(Element and text location records)

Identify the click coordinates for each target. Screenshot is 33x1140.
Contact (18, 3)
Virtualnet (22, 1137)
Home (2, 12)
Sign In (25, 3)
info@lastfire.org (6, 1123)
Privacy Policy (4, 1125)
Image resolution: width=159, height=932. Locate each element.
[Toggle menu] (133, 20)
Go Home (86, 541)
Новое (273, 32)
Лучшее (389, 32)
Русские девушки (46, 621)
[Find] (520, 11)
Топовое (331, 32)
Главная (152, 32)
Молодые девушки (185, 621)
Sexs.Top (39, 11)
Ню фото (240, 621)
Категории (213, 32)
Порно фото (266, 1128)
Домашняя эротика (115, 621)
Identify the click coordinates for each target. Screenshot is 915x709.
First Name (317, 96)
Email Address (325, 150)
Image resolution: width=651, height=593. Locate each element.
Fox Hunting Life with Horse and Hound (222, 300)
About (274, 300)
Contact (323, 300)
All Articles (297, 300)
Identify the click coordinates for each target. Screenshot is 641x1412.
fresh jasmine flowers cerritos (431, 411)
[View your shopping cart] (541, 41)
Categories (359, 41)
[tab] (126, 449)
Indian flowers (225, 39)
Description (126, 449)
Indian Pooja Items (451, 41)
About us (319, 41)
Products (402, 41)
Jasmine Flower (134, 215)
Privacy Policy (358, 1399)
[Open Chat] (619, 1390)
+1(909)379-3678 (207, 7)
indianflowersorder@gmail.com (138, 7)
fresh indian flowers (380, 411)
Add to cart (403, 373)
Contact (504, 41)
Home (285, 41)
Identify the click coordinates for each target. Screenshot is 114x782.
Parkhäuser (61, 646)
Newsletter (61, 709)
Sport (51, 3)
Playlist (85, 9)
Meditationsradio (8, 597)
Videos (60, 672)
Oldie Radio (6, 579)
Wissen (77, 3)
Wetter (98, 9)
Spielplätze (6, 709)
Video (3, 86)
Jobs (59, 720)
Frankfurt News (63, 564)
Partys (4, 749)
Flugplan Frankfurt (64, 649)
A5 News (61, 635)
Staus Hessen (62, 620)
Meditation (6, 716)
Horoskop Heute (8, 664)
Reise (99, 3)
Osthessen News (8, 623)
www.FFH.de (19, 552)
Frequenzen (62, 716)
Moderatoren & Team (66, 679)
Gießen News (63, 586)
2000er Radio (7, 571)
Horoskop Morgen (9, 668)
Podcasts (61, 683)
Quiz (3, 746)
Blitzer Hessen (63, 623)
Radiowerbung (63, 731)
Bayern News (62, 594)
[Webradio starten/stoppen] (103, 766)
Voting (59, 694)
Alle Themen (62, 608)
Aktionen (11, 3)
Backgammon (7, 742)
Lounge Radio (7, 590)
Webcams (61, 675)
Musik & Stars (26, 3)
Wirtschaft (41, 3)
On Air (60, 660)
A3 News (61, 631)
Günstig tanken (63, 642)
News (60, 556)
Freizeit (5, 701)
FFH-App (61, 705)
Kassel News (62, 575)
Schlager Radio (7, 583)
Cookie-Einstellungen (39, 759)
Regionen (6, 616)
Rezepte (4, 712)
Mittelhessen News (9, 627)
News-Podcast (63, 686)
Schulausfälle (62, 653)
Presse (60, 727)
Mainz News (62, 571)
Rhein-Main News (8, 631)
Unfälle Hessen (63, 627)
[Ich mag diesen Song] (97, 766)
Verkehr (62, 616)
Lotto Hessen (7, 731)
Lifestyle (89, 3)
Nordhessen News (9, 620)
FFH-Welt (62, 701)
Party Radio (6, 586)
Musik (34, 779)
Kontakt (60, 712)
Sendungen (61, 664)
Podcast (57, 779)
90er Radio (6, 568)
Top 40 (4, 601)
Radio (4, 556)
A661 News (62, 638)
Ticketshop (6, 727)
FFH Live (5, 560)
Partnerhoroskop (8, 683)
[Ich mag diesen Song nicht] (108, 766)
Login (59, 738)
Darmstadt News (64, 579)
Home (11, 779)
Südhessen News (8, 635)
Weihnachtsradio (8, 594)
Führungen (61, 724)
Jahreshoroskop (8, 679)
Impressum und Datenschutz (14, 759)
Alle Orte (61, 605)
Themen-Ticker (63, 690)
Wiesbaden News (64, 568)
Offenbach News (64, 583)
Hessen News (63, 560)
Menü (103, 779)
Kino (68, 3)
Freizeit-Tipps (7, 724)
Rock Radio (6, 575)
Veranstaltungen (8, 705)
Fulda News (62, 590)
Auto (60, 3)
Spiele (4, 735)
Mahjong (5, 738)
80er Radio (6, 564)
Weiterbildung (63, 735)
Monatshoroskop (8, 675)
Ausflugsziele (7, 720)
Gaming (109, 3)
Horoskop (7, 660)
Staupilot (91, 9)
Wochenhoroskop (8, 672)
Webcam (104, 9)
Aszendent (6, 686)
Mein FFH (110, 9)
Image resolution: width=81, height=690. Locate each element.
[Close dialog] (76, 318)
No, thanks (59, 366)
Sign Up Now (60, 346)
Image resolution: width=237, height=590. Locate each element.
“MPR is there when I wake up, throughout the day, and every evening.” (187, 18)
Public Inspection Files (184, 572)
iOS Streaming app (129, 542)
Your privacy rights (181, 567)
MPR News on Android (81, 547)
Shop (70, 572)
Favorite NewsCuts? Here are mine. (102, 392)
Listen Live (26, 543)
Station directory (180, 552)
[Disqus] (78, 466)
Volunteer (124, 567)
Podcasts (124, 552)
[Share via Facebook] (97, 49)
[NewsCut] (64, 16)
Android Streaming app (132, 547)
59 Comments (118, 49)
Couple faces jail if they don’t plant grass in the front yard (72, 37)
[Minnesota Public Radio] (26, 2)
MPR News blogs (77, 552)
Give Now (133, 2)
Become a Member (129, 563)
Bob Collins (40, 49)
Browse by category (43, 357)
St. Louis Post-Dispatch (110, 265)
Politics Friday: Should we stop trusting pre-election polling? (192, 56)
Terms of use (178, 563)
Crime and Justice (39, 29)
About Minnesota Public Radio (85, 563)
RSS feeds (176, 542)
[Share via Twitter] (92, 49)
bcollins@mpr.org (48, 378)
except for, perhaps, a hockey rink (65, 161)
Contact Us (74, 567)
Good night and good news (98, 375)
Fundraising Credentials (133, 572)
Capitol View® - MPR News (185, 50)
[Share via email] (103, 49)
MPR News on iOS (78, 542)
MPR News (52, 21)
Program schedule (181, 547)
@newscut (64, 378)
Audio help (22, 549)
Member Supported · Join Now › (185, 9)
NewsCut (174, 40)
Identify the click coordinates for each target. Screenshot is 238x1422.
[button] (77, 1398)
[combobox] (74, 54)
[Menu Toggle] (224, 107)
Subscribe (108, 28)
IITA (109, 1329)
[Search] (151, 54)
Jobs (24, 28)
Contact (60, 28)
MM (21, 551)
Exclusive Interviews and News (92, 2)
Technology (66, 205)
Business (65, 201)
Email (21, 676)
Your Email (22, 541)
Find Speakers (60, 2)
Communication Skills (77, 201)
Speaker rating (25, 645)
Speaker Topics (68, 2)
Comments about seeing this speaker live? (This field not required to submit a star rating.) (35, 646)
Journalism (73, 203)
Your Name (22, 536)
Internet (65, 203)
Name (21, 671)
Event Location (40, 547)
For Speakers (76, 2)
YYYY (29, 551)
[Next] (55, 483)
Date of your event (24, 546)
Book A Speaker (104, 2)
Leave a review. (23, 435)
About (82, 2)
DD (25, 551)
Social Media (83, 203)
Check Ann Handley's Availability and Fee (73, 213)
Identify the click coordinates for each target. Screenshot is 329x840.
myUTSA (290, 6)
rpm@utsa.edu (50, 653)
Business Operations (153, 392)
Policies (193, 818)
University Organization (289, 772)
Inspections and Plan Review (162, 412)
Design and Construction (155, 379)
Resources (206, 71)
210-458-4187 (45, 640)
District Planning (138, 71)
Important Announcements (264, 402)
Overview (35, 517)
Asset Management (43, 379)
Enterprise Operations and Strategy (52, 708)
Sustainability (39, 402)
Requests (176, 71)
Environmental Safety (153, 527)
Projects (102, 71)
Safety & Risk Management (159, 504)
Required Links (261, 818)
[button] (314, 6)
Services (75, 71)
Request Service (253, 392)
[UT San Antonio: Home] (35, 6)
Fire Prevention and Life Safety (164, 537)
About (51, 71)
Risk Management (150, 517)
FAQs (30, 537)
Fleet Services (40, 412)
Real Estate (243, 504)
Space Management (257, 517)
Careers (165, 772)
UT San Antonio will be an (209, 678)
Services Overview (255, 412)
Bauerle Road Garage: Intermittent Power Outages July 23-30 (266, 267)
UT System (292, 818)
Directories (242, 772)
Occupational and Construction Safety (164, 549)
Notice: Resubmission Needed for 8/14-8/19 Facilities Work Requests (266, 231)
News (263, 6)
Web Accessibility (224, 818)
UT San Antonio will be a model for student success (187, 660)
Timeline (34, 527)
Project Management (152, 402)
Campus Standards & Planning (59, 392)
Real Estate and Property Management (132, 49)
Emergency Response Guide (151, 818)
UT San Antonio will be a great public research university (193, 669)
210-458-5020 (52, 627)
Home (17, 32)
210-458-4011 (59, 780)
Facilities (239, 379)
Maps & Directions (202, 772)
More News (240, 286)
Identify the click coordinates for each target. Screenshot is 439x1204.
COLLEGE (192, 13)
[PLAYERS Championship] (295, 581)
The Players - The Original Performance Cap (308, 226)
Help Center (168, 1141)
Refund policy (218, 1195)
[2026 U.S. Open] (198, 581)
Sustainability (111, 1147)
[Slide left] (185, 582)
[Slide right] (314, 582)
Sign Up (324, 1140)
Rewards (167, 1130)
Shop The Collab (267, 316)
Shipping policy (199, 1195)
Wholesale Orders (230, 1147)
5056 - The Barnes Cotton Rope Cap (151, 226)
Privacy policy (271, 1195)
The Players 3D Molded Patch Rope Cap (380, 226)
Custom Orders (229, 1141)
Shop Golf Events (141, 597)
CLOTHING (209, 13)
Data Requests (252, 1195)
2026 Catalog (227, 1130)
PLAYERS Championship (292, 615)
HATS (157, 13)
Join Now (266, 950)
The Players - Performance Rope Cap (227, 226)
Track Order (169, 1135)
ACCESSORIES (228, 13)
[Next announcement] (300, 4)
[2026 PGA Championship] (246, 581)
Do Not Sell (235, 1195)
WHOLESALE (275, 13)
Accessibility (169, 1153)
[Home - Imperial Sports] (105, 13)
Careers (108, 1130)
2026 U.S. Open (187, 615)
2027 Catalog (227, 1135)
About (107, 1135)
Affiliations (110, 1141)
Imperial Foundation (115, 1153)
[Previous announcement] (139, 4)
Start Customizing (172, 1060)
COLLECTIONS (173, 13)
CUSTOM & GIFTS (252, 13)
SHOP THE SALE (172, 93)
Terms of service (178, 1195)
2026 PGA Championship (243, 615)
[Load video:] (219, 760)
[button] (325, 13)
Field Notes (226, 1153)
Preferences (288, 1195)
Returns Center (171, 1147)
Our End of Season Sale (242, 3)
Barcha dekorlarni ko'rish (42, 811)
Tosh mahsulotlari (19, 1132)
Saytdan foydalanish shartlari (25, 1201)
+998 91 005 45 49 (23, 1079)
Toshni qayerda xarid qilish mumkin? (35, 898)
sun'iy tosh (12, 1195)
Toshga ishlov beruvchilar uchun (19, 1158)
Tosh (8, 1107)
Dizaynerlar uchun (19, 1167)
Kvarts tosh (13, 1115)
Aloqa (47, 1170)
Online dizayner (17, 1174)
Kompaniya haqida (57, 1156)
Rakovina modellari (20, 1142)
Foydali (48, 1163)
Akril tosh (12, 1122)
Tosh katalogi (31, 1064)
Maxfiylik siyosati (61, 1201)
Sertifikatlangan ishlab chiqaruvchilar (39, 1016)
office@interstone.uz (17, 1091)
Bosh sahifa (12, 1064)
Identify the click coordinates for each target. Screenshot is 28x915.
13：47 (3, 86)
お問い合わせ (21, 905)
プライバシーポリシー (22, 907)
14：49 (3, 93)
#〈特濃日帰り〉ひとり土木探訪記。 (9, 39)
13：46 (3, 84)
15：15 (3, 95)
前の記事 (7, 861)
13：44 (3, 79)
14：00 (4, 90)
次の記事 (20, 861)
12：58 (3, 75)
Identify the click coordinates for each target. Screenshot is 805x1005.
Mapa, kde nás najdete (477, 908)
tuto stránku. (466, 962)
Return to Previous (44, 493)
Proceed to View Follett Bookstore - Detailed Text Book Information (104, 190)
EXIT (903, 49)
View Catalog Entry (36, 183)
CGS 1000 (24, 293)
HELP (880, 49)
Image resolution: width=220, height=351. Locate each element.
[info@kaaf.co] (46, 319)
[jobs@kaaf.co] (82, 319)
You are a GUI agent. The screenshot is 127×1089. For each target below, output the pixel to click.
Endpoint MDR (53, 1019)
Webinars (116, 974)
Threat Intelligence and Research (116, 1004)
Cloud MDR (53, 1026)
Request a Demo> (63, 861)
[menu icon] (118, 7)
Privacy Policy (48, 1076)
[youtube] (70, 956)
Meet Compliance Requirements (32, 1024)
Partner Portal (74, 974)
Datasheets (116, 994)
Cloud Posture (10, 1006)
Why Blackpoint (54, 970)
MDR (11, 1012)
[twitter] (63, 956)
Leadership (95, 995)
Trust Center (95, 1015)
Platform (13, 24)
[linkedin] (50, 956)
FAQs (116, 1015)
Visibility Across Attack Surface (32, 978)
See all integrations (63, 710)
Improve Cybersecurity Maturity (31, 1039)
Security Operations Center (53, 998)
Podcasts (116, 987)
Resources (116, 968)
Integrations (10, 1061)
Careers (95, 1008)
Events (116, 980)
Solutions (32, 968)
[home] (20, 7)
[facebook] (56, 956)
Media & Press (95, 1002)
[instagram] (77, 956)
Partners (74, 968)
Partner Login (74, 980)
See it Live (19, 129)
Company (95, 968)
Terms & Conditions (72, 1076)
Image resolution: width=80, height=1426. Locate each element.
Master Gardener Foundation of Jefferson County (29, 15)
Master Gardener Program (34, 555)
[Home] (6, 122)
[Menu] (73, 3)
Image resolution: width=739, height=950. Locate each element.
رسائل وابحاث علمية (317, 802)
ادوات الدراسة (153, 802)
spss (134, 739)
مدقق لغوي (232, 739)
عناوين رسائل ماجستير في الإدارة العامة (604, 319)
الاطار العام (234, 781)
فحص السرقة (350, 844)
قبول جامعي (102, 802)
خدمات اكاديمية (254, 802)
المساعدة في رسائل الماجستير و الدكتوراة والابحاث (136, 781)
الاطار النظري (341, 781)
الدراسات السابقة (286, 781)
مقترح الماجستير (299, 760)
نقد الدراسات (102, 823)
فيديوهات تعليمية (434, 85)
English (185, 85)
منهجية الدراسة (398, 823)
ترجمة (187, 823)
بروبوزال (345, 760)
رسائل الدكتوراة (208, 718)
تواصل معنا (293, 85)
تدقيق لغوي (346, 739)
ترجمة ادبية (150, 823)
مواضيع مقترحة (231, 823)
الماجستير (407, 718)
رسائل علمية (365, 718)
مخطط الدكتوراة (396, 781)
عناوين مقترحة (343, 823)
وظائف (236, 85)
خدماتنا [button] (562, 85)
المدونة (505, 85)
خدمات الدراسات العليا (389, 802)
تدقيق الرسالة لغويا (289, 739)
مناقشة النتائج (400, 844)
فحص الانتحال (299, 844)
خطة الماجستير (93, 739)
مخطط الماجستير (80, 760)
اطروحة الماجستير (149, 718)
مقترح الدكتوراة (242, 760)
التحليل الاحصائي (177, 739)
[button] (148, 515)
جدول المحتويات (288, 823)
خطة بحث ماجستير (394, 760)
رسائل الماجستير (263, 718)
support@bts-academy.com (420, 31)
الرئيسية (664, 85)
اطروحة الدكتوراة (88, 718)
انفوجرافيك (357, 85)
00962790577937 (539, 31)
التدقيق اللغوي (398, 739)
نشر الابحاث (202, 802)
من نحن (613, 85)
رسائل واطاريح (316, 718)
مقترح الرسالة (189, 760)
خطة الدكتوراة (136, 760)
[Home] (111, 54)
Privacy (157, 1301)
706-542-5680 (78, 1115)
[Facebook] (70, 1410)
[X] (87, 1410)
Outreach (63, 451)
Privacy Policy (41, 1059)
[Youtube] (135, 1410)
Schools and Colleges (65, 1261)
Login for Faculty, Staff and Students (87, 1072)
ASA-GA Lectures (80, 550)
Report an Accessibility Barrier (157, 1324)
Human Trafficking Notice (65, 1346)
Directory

### [Set problem]
Reproduce the lines from the one containing "お問い合わせ (21, 905)" up to and including the one containing "MDR (11, 1012)", renaming "MDR" to "XDR" wherever it occurs and keeping everything else identical.

### [Correct output]
お問い合わせ (21, 905)
プライバシーポリシー (22, 907)
14：49 (3, 93)
#〈特濃日帰り〉ひとり土木探訪記。 (9, 39)
13：46 (3, 84)
15：15 (3, 95)
前の記事 (7, 861)
13：44 (3, 79)
14：00 (4, 90)
次の記事 (20, 861)
12：58 (3, 75)
Identify the click coordinates for each target. Screenshot is 805x1005.
Mapa, kde nás najdete (477, 908)
tuto stránku. (466, 962)
Return to Previous (44, 493)
Proceed to View Follett Bookstore - Detailed Text Book Information (104, 190)
EXIT (903, 49)
View Catalog Entry (36, 183)
CGS 1000 (24, 293)
HELP (880, 49)
Image resolution: width=220, height=351. Locate each element.
[info@kaaf.co] (46, 319)
[jobs@kaaf.co] (82, 319)
You are a GUI agent. The screenshot is 127×1089. For each target below, output the pixel to click.
Endpoint XDR (53, 1019)
Webinars (116, 974)
Threat Intelligence and Research (116, 1004)
Cloud XDR (53, 1026)
Request a Demo> (63, 861)
[menu icon] (118, 7)
Privacy Policy (48, 1076)
[youtube] (70, 956)
Meet Compliance Requirements (32, 1024)
Partner Portal (74, 974)
Datasheets (116, 994)
Cloud Posture (10, 1006)
Why Blackpoint (54, 970)
XDR (11, 1012)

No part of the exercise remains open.